A keyword is a word or expression that is ‘key’ in the representation of a text or information resource for the purposes of access and retrieval. The concept is related to the representation of the meaning of verbal or non-verbal content, and is used to identify important ideas and themes. In addition, it has a range of diverse purposes that include bibliometric studies, indexing and retrieval. Therefore, it can be considered as ‘the documentary representation with a higher degree of condensation than the title and abstract’ (Fujita and Tartarotti, 2020: 337).
The product of documentary representation, whether a keyword or a descriptor, is housed in metadata to be retrieved. Metadata is descriptions that are specifically created to represent digital information accessible on the Internet (Chu, 2010: 41). Keyword searching, on the other hand, is one of the main information retrieval techniques. Through natural language, people can describe the same thing in different ways, making the words used in the query different from those used in the documents and thereby preventing word matching and, consequently, the retrieval of relevant documents. There are other limitations, such as when a term has more than one meaning; different terms have the same meaning; or the query has a high recall, retrieving a long list of documents. Netizens with little knowledge of what they are looking for find it more difficult to formulate a query that recalls relevant documents.
Natural language is used in writing and speech; it is words that, in an organized way, convey a message from the sender to the receiver. The indexing carried out with this type of language leads to information retrieval through expressions used by the user. The reading carried out by the information professional can be performed superficially – focusing on the title, abstract or initial and final paragraphs of the text – or in a detailed manner – removing blocks of information from the text, which will also result in the selection of keywords.
Artificial, documentary or controlled language is constructed by a specialized professional; it is elaborated according to the established rules of a specific controlled vocabulary with the purpose of describing the content of a document in a simple way and the aim of storage uniformity, as well as the easy retrieval of the information. It is the information professional’s responsibility to build representation languages that best meet user demands and also adapt to the needs of different organizations in different social sectors (Tonello et al., 2012).

- - - - - - -

COMPLETE THE FOLLOWING:
**1)** Transcribe the portion of the passage on keywords starting at "A keyword is" and ending at "Tartarotti, 2020: 337).".
**2)** According to the passage on keywords, who constructs artificial, documentary or controlled language?
**3)** Proceed with the passage on keywords from the point at which it stops.

- - - - - - -

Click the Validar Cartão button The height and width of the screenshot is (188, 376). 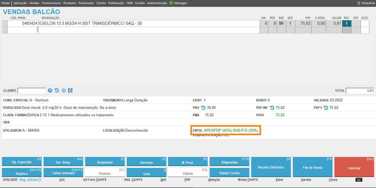pos(229,173)
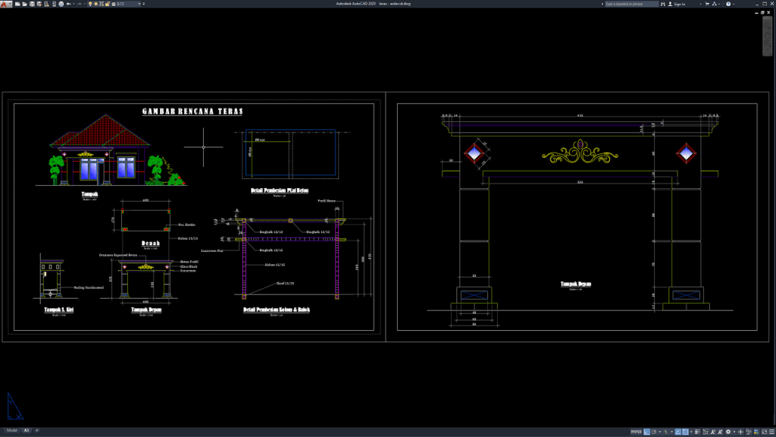Toggle Ortho mode on
This screenshot has width=776, height=437.
point(677,431)
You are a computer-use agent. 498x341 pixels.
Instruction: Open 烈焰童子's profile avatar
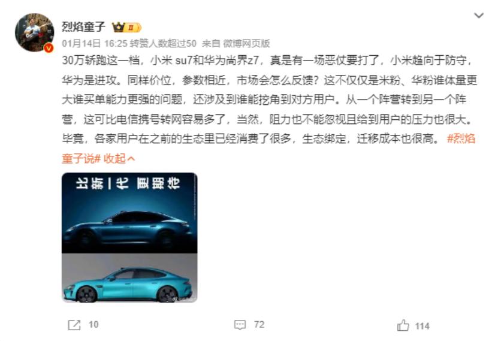pyautogui.click(x=34, y=32)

- - - - - - -

TASK RESULTS:
**1)**
A keyword is a word or expression that is ‘key’ in the representation of a text or information resource for the purposes of access and retrieval. The concept is related to the representation of the meaning of verbal or non-verbal content, and is used to identify important ideas and themes. In addition, it has a range of diverse purposes that include bibliometric studies, indexing and retrieval. Therefore, it can be considered as ‘the documentary representation with a higher degree of condensation than the title and abstract’ (Fujita and Tartarotti, 2020: 337).

**2)** A specialized professional.

**3)**
In the case of subject as well as other databases, it is possible to verify whether vocabulary control was used for representation in the indexing or the search. Information, to be retrieved properly, must be organized and represented in the most faithful way possible to comply with the information content of the document and the needs of the user. This process takes place through the elaboration of information products, such as summaries, classification numbers, keywords and descriptors.
Methodological procedures
In order to fulfil the objective of investigating how university repositories guide subject representation in the self-archiving of their information resources, the methodology adopted to carry out this study had a descriptive exploratory character of a qualitative nature and applied two methods: (1) an electronic exploratory analysis to survey and identify self-archiving and subject representation guidelines in Brazilian repositories and (2) an analysis of transcripts from an introspective technique called Individual Verbal Protocol applied at the moment the authors performed the self-archiving of their theses and dissertations.
Electronic exploratory analysis
For universities to give visibility to their scientific production, their institutional repositories need their operating policies or tutorials to consider the quality of subject representation. Thus, for access to be effective and netizens’ needs to be met, the process of subject representation should be clearly delimited in tutorials that guide authors during self-archiving.
The data collection, which was carried out between 13 April and 9 May 2022, involved an electronic exploratory analysis of 82 repository sites from the list of Instituto Brasileiro de Informação em Ciência e Tecnologia (IBICT) repositories previously analysed by Fujita and Tolare (2019). The selection criteria were that the repositories enabled the self-archiving of theses and dissertations and provided self-archiving tutorials. Self-archiving and guidelines for subject representation by keywords were explored on the websites of selected Brazilian repositories.
Analysis of Individual Verbal Protocol transcripts
We have carried out an analysis of the results obtained in the introspective data collection of the investigation by Fujita et al. (forthcoming), which identified how authors assigned their own keywords for their papers during the self-archiving process. For this analysis, five student participants from the graduate programmes in Information Science and Education at the Universidade Estadual Paulista Júlio de Mesquita Filho (UNESP), Marília, Brazil were interviewed on the Google Meet platform. They had recently defended their Master’s theses or doctoral dissertations, and had self-archived their work in the UNESP institutional repository through the Individual Verbal Protocol.
The Individual Verbal Protocol is an introspective technique in which authors report on everything they are thinking about the stages of the process and verbalize their questions. It was agreed that the researcher carrying out the interviews would remain silent so as not to interfere in the process, and, at the end of the procedure, three retrospective questions were asked on the observed data.
To begin the introspective data collection, the librarian responsible for the repository at the institution authorized the research. The participants submitted their papers again to contribute to the study and were informed that only their first submission would be stored in the repository, and those responsible would exclude the extra submission.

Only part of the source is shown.